Concurrent decryptions of the same peer raced ratchet state
(manifested as sporadic "Failed to decrypt — wrong key or tampered
data" under load — surfaced once concurrent uploadDirectory pumped
many writes in flight). Encrypt was already serialized via
Shade.send's encryptChains; decrypt is now serialized at the
manager layer too.
@shade/streams extension
- StreamMetadata.userMetadata?: Record<string, string> for
application-level key/value pairs that round-trip verbatim through
stream-init plaintext. Used by @shade/files for write/read
correlation; available to any consumer.
@shade/sdk extension
- Shade.files getter (lazy + memoized).
- BackgroundHooks.onPruneFiles + periodic timer (default 5 min) +
BackgroundTasks.setHook(name, fn) for runtime hook registration.

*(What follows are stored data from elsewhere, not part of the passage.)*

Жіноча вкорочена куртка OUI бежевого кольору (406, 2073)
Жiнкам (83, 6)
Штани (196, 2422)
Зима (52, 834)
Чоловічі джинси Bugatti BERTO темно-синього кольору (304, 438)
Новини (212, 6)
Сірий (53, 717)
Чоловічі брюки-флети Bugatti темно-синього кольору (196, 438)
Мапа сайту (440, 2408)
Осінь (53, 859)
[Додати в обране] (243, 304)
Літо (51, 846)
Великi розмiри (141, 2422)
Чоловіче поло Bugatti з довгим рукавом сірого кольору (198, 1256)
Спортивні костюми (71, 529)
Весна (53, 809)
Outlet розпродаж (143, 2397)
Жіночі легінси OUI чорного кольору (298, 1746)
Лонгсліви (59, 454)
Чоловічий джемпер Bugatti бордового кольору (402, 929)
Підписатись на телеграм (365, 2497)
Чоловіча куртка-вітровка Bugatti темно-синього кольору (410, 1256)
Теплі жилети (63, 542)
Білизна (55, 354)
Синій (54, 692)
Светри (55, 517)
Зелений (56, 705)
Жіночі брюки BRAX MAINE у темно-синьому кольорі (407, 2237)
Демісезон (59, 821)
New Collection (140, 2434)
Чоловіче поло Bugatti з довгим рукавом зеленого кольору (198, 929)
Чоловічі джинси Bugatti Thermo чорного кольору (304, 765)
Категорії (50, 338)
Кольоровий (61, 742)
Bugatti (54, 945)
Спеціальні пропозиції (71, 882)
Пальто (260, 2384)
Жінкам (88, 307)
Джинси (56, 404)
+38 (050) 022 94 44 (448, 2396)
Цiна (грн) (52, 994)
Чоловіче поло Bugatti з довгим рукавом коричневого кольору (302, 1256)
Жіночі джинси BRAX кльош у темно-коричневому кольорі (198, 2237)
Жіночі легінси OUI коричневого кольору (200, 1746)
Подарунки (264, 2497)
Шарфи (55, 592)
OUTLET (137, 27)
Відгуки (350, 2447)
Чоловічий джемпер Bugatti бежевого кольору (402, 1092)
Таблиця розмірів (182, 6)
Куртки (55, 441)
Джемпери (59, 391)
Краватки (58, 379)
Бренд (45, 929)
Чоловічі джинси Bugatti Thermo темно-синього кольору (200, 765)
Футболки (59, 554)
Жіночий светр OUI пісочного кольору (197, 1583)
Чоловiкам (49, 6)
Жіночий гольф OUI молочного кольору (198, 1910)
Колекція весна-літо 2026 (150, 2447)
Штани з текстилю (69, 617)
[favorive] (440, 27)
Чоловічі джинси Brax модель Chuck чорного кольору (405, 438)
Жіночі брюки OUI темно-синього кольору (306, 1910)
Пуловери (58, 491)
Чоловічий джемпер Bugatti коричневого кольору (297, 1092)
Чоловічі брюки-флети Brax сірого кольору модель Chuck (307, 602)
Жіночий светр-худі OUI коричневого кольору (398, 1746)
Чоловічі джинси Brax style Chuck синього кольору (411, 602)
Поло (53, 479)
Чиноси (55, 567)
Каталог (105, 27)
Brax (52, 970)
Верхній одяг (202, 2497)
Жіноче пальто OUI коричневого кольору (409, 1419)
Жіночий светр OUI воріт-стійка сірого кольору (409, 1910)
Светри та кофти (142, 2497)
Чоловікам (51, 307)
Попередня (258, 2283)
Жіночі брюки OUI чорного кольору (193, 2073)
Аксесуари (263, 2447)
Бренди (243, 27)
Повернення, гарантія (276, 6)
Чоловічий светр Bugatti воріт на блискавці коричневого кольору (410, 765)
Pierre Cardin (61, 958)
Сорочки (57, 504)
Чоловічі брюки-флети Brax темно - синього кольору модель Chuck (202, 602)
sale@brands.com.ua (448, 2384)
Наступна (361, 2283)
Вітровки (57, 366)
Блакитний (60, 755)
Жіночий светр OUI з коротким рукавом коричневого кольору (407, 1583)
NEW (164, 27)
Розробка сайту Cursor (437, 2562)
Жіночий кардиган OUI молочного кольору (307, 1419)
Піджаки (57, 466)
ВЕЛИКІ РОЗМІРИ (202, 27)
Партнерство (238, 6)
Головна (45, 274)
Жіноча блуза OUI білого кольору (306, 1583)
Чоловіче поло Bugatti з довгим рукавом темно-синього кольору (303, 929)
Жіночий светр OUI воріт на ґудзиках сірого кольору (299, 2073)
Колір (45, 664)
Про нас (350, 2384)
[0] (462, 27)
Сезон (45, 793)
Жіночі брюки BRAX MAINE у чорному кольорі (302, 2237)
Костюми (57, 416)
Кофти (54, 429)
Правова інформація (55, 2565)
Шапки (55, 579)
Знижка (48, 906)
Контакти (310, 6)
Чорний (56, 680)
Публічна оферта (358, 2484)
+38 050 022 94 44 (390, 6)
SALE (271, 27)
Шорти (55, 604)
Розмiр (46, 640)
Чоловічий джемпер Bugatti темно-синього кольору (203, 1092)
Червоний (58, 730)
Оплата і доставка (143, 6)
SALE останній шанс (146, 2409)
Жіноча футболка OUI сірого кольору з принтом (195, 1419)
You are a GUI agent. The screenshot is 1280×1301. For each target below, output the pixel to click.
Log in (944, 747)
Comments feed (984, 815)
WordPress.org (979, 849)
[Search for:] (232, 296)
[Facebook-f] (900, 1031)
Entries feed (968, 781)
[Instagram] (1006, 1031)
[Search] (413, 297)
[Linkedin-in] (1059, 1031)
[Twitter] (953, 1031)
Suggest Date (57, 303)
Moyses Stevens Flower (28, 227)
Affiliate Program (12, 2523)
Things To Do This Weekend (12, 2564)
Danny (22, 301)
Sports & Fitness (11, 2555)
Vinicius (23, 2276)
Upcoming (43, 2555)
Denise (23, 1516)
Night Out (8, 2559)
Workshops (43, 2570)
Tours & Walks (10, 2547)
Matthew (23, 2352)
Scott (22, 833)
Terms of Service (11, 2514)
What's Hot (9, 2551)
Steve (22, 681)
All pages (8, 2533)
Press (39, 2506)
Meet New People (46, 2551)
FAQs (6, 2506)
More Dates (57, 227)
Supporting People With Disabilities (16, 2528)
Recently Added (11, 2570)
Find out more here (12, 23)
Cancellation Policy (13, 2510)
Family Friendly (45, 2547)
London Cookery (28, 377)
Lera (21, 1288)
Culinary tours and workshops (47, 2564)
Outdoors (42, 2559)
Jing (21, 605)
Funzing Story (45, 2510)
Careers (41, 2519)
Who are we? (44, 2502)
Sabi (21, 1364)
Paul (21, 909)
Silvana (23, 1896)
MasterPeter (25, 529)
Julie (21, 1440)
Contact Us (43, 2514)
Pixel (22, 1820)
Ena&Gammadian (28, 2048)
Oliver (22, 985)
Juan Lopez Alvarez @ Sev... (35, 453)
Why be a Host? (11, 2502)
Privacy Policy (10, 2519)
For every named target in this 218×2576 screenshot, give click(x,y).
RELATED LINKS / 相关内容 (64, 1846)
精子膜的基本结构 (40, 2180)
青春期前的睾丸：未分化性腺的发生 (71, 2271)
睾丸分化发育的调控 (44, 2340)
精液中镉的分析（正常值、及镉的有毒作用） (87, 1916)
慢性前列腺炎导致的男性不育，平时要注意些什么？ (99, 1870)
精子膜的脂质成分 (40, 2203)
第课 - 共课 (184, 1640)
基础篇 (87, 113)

Bundles in-flight 0.2.0 work
- packages/shade-streams/, packages/shade-transfer/, related
shade-sdk streams-bridge + shade-widgets transfer hooks were
uncommitted prior to this session. Including them keeps the
workspace consistent at 0.3.0 since @shade/files depends on them.
Tests
- 74 new tests in @shade/files (572 → 646 workspace pass; 0 fail;
3× stable). Coverage spans unit (inline-threshold + concurrency),
integration (read-write inline + streams up to 1 MiB, walk +
upload/download directory, custom-op, metrics, SDK namespace
end-to-end), and security (tampered-envelope sig verification,
replay window, fingerprint gate, rate-limit + quota).
Release artifacts
- All packages bumped to 0.3.0 via scripts/bump-version.ts.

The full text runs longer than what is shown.